Пережив прошедшим днем много тревожных минут, мы к вечеру так измотали свои силы, что желали одного – спокойного сна. Даже ночной холод, постоянный наш спутник, сжалился над нами и не будил всю ночь.

Мы проснулись еще до солнца. Седой туман сползал с мертвенно-бледных склонов гор. Далеко за щербатым хребтом разгорелась багряная зорька. В посветлевшем холодном лесу проснулись птицы.

Левка неохотно покинул нагретое место. Он лениво потянулся, зевнул во всю свою огромную пасть и, осмотревшись, замахал хвостом. День обещал быть безоблачным.

В шесть часов наш маленький отряд уже шел вдоль крутого ключа, поднимаясь на верх пологого отрога. Как только мы оказались там, то в северо-западном направлении во всем своем величии увидели голец Чебулак. Его тупая снежная вершина господствует над всеми прилегающими горами.

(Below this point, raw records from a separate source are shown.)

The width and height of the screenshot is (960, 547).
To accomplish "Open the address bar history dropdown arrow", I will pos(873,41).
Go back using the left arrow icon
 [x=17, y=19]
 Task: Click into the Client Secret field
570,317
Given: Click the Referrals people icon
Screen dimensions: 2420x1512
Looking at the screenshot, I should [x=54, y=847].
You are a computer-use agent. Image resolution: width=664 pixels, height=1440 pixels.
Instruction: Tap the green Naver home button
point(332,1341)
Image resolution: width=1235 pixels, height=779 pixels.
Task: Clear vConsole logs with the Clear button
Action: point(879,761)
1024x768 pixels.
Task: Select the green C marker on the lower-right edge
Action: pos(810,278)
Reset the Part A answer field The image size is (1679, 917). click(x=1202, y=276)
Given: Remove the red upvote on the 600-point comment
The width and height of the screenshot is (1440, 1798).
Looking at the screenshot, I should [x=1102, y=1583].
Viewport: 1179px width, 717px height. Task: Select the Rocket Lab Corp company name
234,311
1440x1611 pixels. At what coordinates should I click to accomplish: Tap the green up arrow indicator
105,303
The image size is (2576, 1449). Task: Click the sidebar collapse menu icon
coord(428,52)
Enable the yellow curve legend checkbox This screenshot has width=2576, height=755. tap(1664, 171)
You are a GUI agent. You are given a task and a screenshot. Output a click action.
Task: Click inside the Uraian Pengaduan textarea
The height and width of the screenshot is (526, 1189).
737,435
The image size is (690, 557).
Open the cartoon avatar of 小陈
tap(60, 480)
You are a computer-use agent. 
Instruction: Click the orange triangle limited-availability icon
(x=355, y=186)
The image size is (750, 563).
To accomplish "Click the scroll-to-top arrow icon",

С боков его сжимали синие ленты хребтов с серебрящимися на солнце откосами. А дальше за гольцом чернели гребни, убегавшие на запад в туманную дымку. Склоны Чебулака изрезаны круто спадающими ключами и снизу опоясаны темно-зеленой полосою густой хвойной тайги. Кое-где по крутым снежным скатам взбегали отдельные кедры, там же чернели пятна отогретых россыпей да обломки развалившихся скал. К нам голец обращал глубокий цирк, оконтуренный гигантскими стенами обнаженных пород. Подступ к вершине Чебулака охраняли бесчисленные скалы, они-то и придавали великану суровый вид.

До Чебулака оставалось не более двадцати километров. Наметив кратчайший путь, мы тронулись дальше. На широкой равнине, за перевалом, развернулись два озера, соединенные между собою узкой проточкой. Это Дикие озера. Они были покрыты льдом, и только вытекающий из западного водоема ручей местами освободился от зимних оков и, заполняя весенним шумом узкое ущелье, скатывался к реке Тумной.

А солнце высоко поднялось над нами и заливало ярким светом всю горную панораму. Позади, над хребтом Крыжина, появилось досадное серое облачко. Оно лезло на вершины и, увеличиваясь, расползалось по гребням.

– Опять к снегу… – сказал Павел Назарович, первым заметивший его.

За озером неожиданно попалась глубокая тропа, только что проложенная по снегу прошедшим впереди стадом сокжоев. Они, так же как и мы, направлялись к реке Тумной.

По-видимому, звери совершали переход к летним пастбищам, шли без кормежки, оставляя после себя взбитый до земли снег. Не оставалось сомнения, что вожак не в первый раз вел стадо этим путем. Тропа удачно обходила завалы, чащу, крутые распадки. Дойдя до Тумной, сокжои расположились на отдых вблизи кедра, у скалы, на единственной поляне, освободившейся от снега. Когда мы приблизились, раздался сильный треск. Стадо в беспорядке бросилось через реку, но выскочить на крутой берег не смогло и в смятении остановилось.

Их было всего одиннадцать сокжоев различных возрастов. У взрослых между ушей виднелись черные вздутия – будущие рога, взамен отпавших зимою. И только у одного, самого крупного сокжоя эти вздутия были большие и уже имели форму рогов.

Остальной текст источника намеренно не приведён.